Кедмен был удивлен и расстроен. Теперь он был абсолютно убежден, что договор заключат с „Галф“. Из двух покупателей должен остаться один, в противном случае шейх сможет продолжать игру, поднимая цену. Единственный путь, которым „Англо-персидская компания“ могла абсолютно обезопасить себя от проигрыша, состоял в образовании совместного предприятия с „Галф“. Последовали напряженные переговоры, и к декабрю 1933 года компании согласовали окончательные условия. Новое совместное предприятие создавалось на равнодолевых условиях и получало название „Кувейтская нефтяная компания“. По-прежнему опасаясь экспансионистской мощи американских компаний, министерство иностранных дел настаивало, чтобы реальные операции „Кувейтской нефтяной компании“ находились „в британских руках“. В результате в марте 1934 года появилось новое соглашение между правительством Великобритании и „Кувейтской нефтяной компанией“, которое, несмотря на 50-процентный пакет „Галф“, обеспечивало британское господство в разработках, проводимых в стране.

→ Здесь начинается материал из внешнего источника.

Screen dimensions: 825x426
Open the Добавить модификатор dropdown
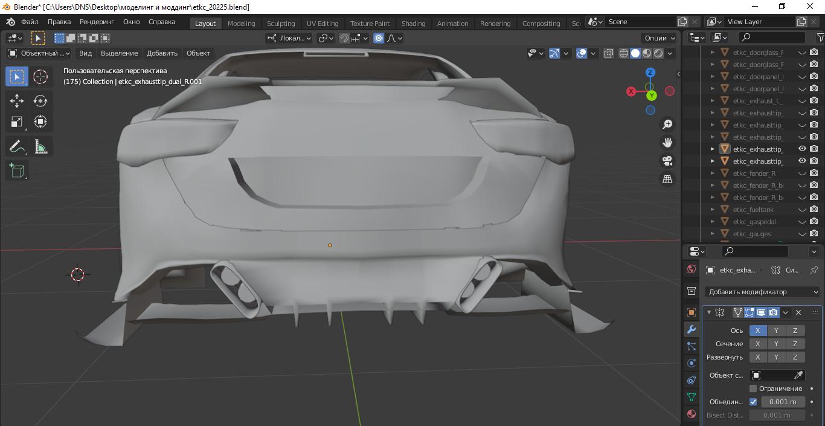[763, 292]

Переговоры о получении у шейха Ахмеда концессии для „Кувейтской нефтяной компании“ доверили двоим – почтенному Фрэнку Холмсу от „Галф“ и намного более молодому Арчибальду Чизхолму от „Англо-персидской компании“. Когда эти двое прошли таможенный пост на границе Ирака с Кувейтом, их ожидало письмо от политического резидента, содержавшее приветствие: „Добро пожаловать, небесные близнецы“. Действительно, было похоже, что соревнование двух компаний подошло к концу. Однажды воскресным утром, вскоре после приезда в Кувейт, Холмс и Чизхолм оказались рядом во время службы в крошечной церкви при американской миссии. В тот день после слов „да будет благословенна чистота сердца“ Холмс толкнул Чизхолма в бок. „Наконец, -прошептал грозный майор, – вы и я чисты сердцем друг к другу“.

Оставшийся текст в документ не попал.